I'm telling you that when I ask an answer from a member of my staff and they lie, regardless of what the conduct is they lied about, they're gone.

So I never had to get to the conduct, the underlying conduct. If you lie when I ask you a question, you're fired. That's it.

Now, if I had to have gotten to the underlying conduct, there was plenty underlying conduct there to fire her on, too, but I didn't even get there, because question one was, do you know anything about this? Did you have any involvement in it?

The answer was no. The e-mail's evidence that the answer should have been yes. I needed to go no further than that in terms of making a determination about her future employment with me.

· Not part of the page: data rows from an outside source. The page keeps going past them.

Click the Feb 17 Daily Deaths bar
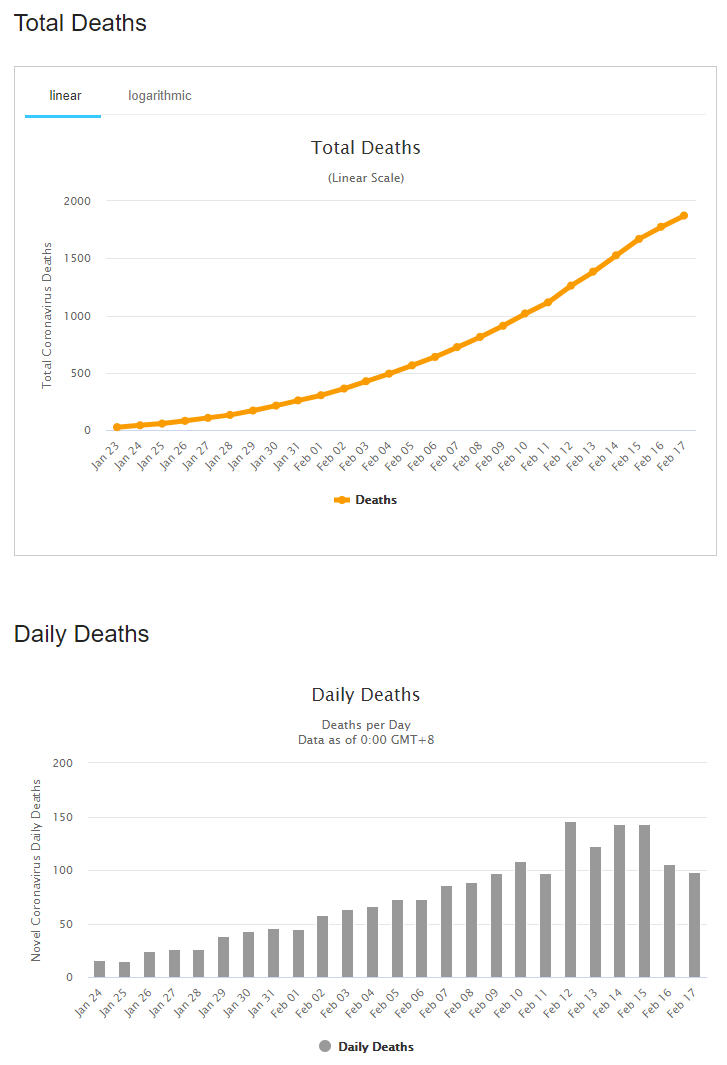 coord(694,925)
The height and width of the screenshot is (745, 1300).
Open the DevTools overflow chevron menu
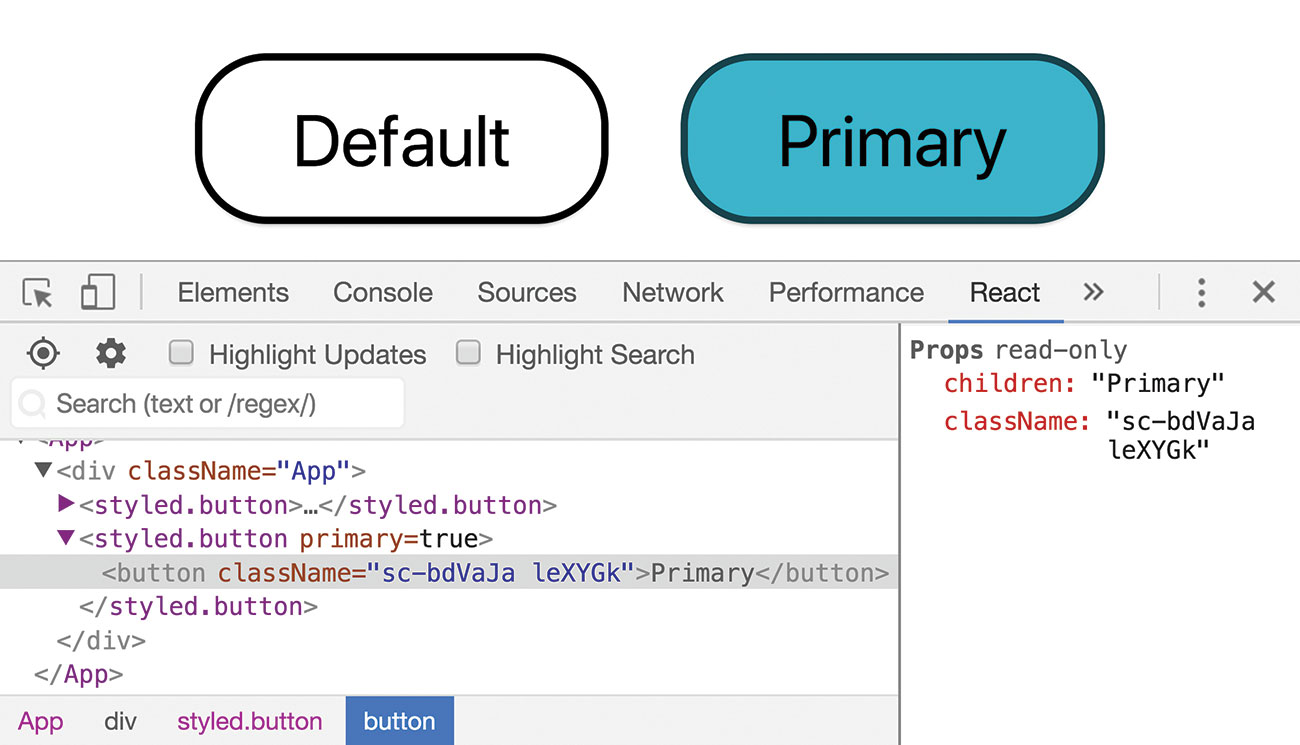(1093, 292)
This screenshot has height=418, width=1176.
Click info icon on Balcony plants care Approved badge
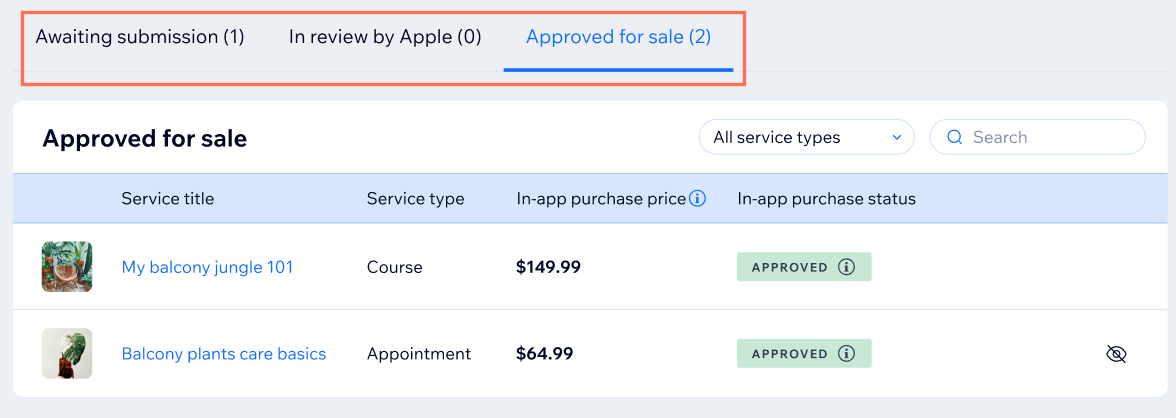point(846,353)
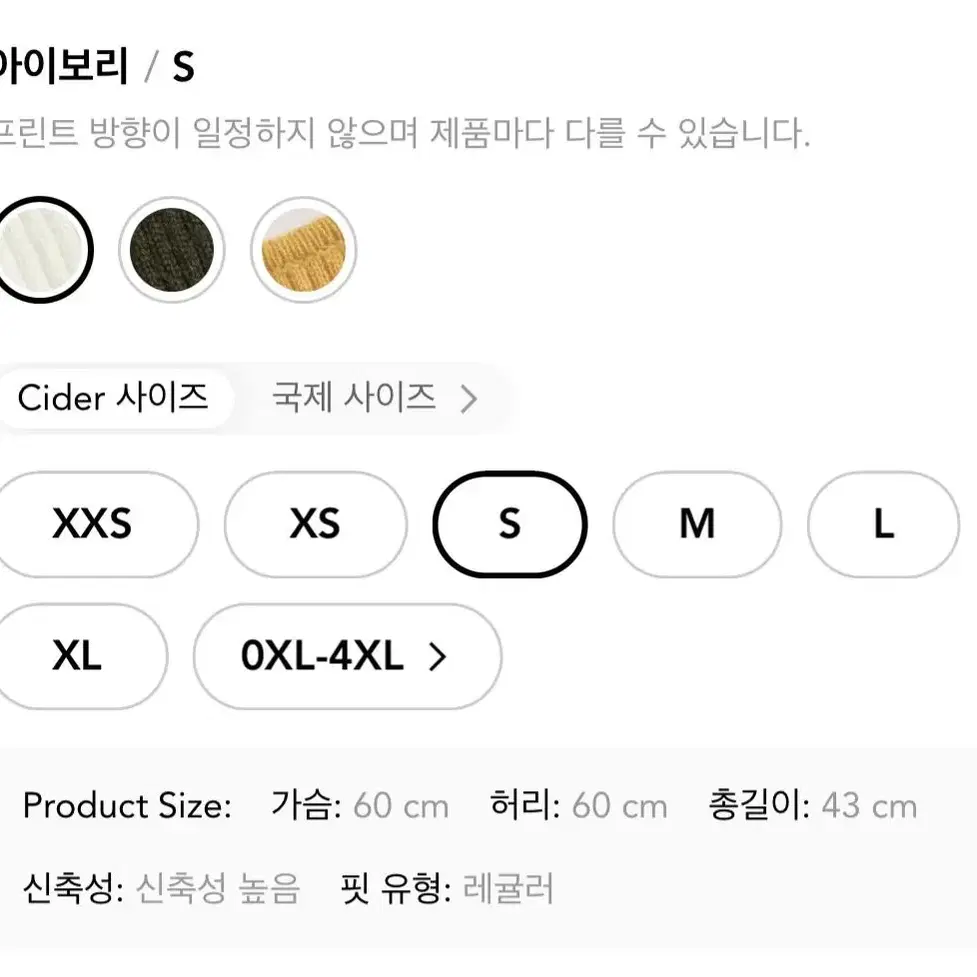This screenshot has height=977, width=977.
Task: Expand the 0XL-4XL plus size options
Action: 347,656
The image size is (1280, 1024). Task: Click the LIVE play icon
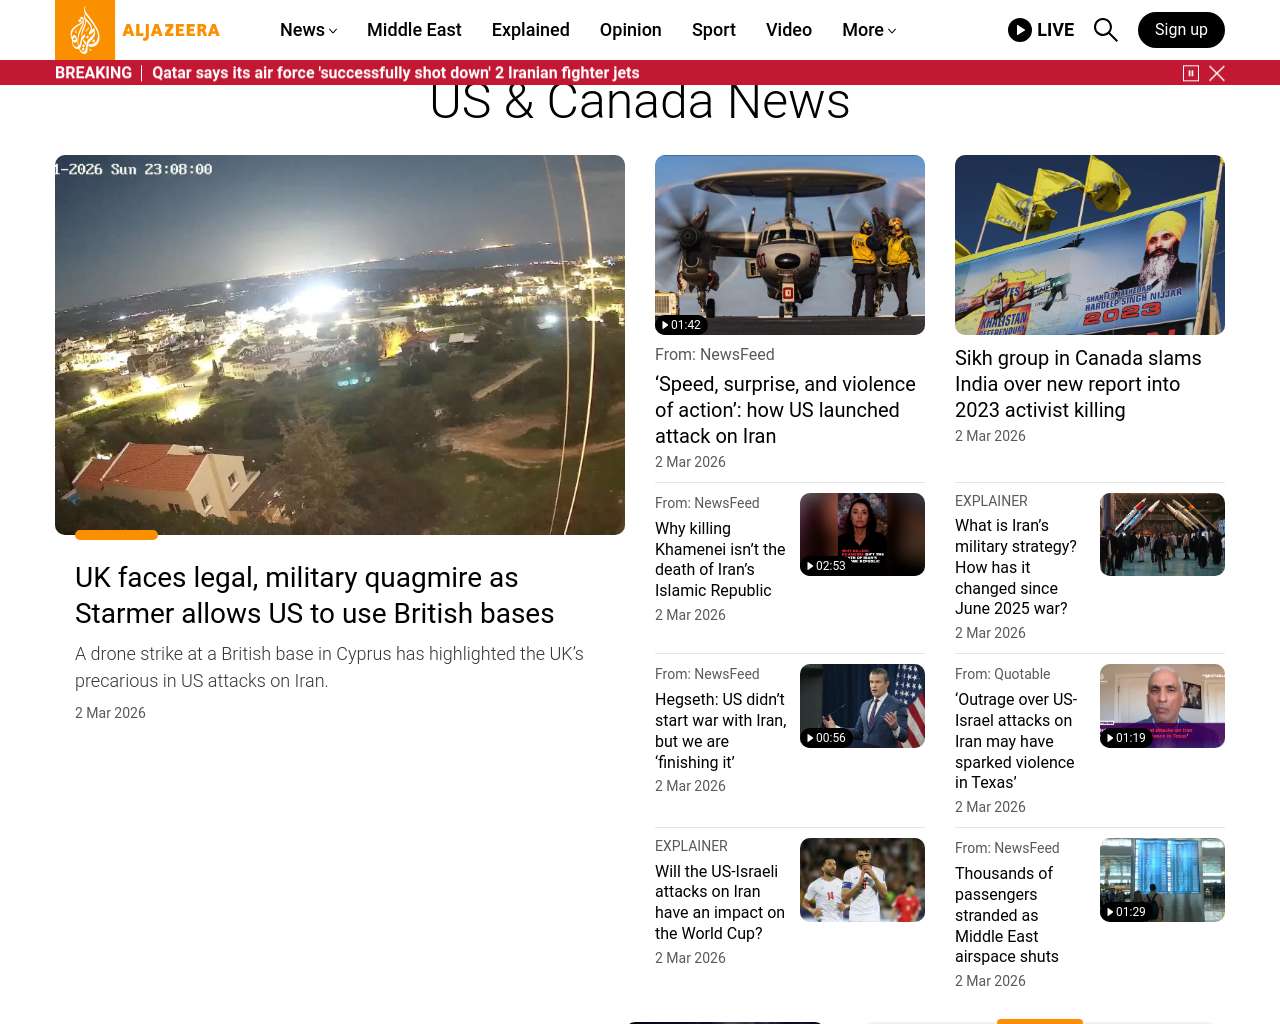(1020, 30)
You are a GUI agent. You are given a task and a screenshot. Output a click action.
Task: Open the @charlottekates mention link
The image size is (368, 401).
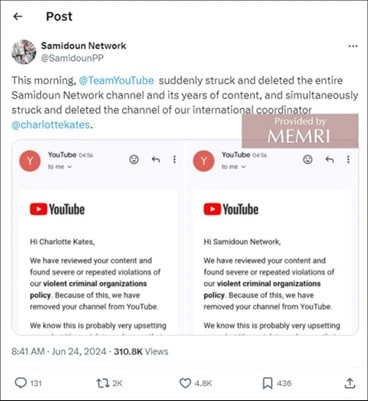(51, 125)
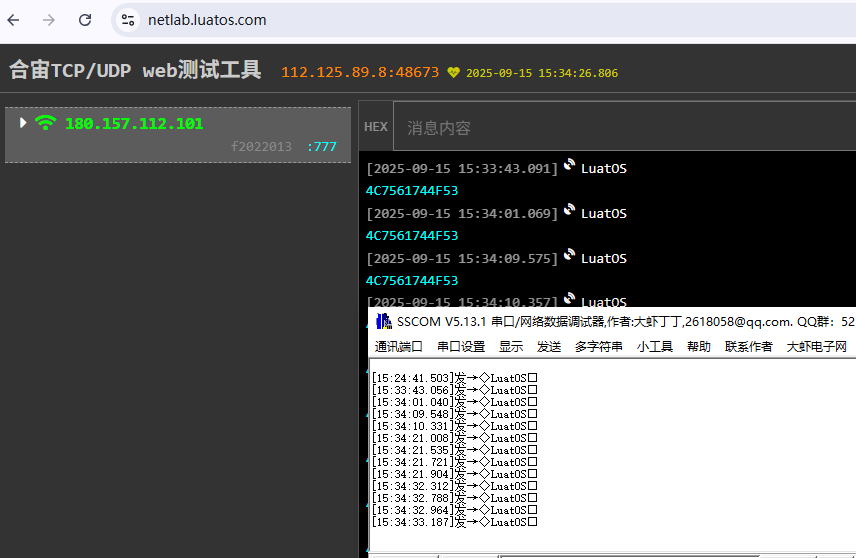Screen dimensions: 856x558
Task: Click receive icon next to 15:33:43.091 message
Action: click(x=569, y=164)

UNIDENTIFIED MALE: Governor Christie (inaudible), in terms of a compliance standpoint, the very person who had probably the most information about why she did this is the very person you cut off communication with.

Isn't that a management mistake?

CHRISTIE: Are you suggesting I should have kept her?

UNIDENTIFIED MALE: Well, I'm saying talk to her (inaudible)?

CHRISTIE: Listen, Bob (ph), and then if I did that, then you'd have the legislature complaining that I'm talking to someone who the chairman has said yesterday publicly he intends to call as a witness.

And I think the higher priority is for me not to interfere with what the legislature's in the process of doing.

And, so, no, I'm not going to do that because then -- listen, the political nature of this would lead to charges of interference. I'm not going to do that.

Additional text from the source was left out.